Davalı vekilinin cevap dilekçesinde özetle; dava dilekçesinin kendilerine 12/07/2018 tarihinde tebliğ edildiğini, davacının müvekkil şirkette 1 adet pay sahipliği devam etmediğinden öncelikle davanın husumet nedeniyle reddinin gerektiğini, davacı davasında kötüniyetli olduğunu, davacının 1 adet pay satın alarak hiçbir yatırım amacı olmayan müvekkil şirkete kötü niyetli şekilde ortak olduğunu, davacının bu davada ileri sürdüğü iddiaların iyiniyet ve dürüstlük kuralları ile bağdaşmadığını, 29/03/2018 tarihinde yapılan genel kurul toplantısının davacının iddialarının aksine sermaye piyasa kanuna ve kurumsal yönetim ilkelerine uygun şekilde yapıldığını, davacı bu yöndeki itirazlarını somut iddialara dayandırmadığı gibi bu iddialarını ispatlar bir delil dosyaya sunmadığını, davacının dava dilekçesinde kurumsal yönetim ilkeleri gereğince tek tek açıklanması gereken açıklamalara yer verilmediğini iddia etmişse de bu yöndeki iddiların gerçeği yansıtmadığını, davacının iddialarının aksine genel kurul toplantı ilan kurumsal yönetim ilkelerinin 1.3.1. maddesine uygun bir şekilde internet sitesi ve kapta ilan edilmiş ve toplantı ile ilgili gerekli açıklamalar yapıldığını, davanın kötüniyetli bir şekilde açıldığını belirterek bu davanın husumet nedeni ile reddini, davacının huzurdaki davada hukuki menfaati bulunmadığından, davanın HMK 114/1-h maddesi kapsamında hukuki yarar yokluğundan usulden reddini, davacılar tarafından ikame edilen iş bu haksız davanın usul ve esastan reddini, HMK’nın 329 maddesi uyarınca kötüniyetli ve hiçbir hakkı olmadığı halde dava açan davacı aleyhine en az 20.000,00 TK kötüniyet tazminatı ile en az 20.000,00 tl disiplin para cezasına mahkum edilmesine karar verilmesini, yargılama giderleri ve vekalet ücretinin davacılar üzerine bırakılmasını talep etmiştir.

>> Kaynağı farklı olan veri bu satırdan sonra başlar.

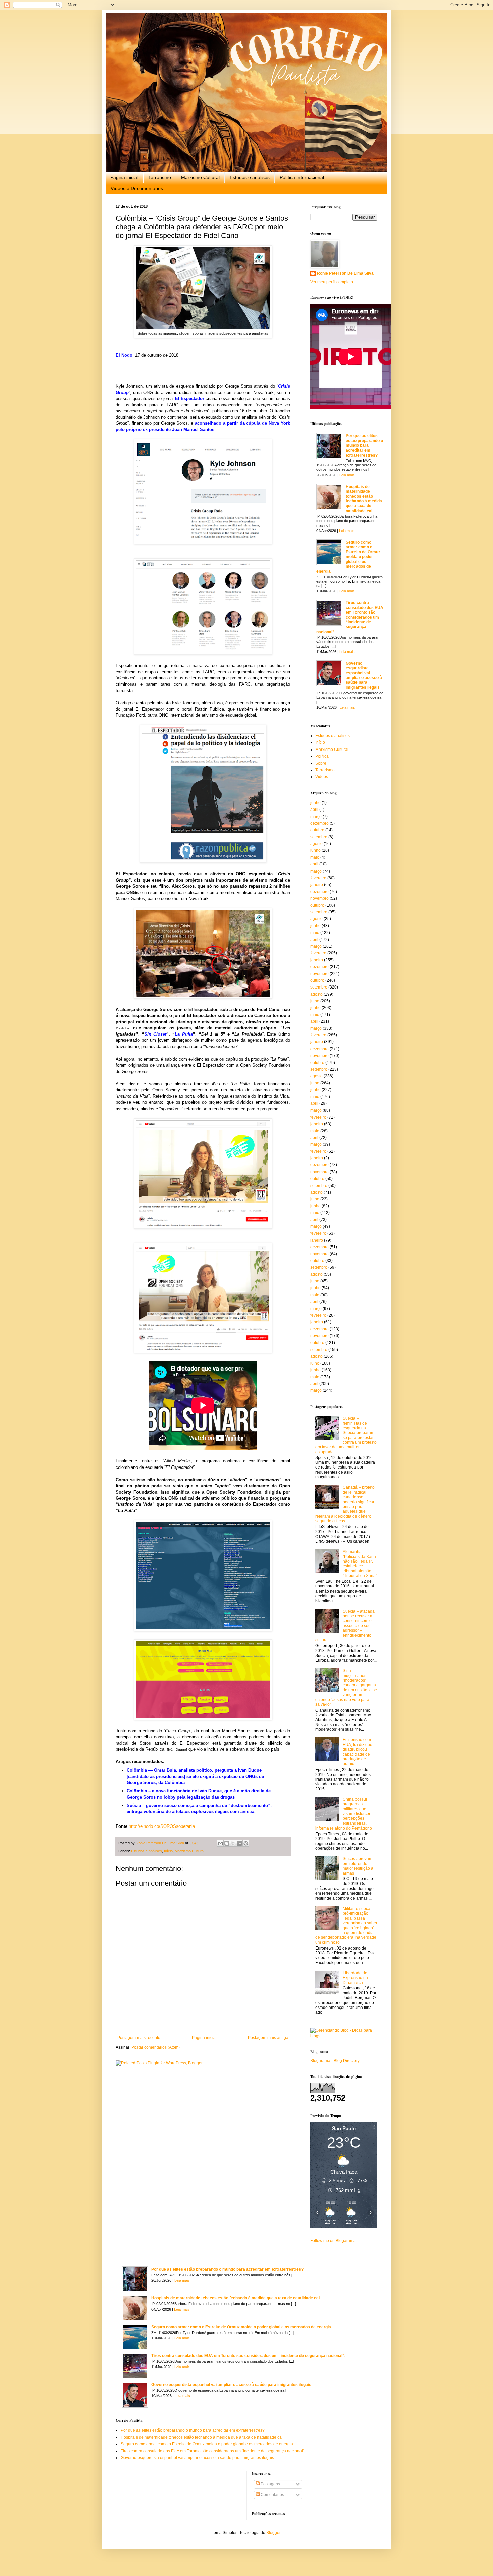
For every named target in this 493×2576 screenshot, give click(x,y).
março (316, 816)
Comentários (272, 2494)
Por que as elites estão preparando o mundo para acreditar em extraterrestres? (364, 445)
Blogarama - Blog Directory (335, 2060)
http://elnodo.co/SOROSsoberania (162, 1826)
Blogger (273, 2532)
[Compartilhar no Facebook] (239, 1843)
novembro (319, 898)
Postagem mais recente (138, 2037)
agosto (316, 843)
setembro (318, 837)
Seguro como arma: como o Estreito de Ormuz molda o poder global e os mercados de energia (348, 557)
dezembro (319, 823)
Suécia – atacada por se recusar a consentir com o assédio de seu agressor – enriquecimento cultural (345, 1625)
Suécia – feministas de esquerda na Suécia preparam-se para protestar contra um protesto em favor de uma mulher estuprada (346, 1435)
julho (314, 1001)
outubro (317, 830)
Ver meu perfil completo (331, 282)
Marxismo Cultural (200, 177)
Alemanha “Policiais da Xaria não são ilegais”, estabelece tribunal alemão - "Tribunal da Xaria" (360, 1563)
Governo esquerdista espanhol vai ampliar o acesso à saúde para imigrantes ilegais (364, 675)
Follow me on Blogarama (333, 2240)
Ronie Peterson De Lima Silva (345, 273)
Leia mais (347, 475)
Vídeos (321, 776)
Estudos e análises (250, 177)
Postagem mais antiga (268, 2037)
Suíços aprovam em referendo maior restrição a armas (358, 1865)
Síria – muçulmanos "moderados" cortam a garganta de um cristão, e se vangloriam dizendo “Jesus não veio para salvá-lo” (346, 1687)
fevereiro (318, 878)
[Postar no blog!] (226, 1843)
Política (322, 756)
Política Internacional (302, 177)
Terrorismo (159, 177)
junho (315, 802)
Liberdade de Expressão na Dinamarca (355, 1978)
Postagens (270, 2484)
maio (314, 857)
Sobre (320, 763)
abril (314, 809)
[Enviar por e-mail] (220, 1843)
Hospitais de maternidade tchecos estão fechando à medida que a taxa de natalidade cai (364, 498)
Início (168, 1851)
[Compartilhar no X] (233, 1843)
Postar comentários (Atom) (155, 2047)
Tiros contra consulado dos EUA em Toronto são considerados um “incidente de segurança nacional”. (349, 617)
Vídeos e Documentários (137, 188)
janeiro (316, 884)
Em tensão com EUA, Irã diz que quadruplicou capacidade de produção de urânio (357, 1751)
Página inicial (124, 177)
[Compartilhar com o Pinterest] (245, 1843)
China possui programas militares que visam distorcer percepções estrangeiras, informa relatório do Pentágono (343, 1814)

Dava; davalı … Anonim Şirketinin 29 Mart 2018 tarili Olağan Genel Kurulunun ve genel kurulda 1, 2, 3, 4, 5, 6, 7, 8, 9, 10, 11 ve 12 maddelerinde alınan kararların iptal edilmesi istemine ilişkindir.
İstinaf İlamı; Mahkememizin … Esas… Karar sayılı dosyası ile “davacının hukuki yararı bulunmadığından dava şartı yokluğu nedeniyle davanın reddine” dair karar verilmiş olup İstanbul Bölge Adliye Mahkemesi 13. Hukuk Dairesinin 2020/381 Esas 2020/730 Karar sayılı kararı ile kaldırılmakla Mahkememizin yukarıda belirtilen esasına kaydedilmiştir.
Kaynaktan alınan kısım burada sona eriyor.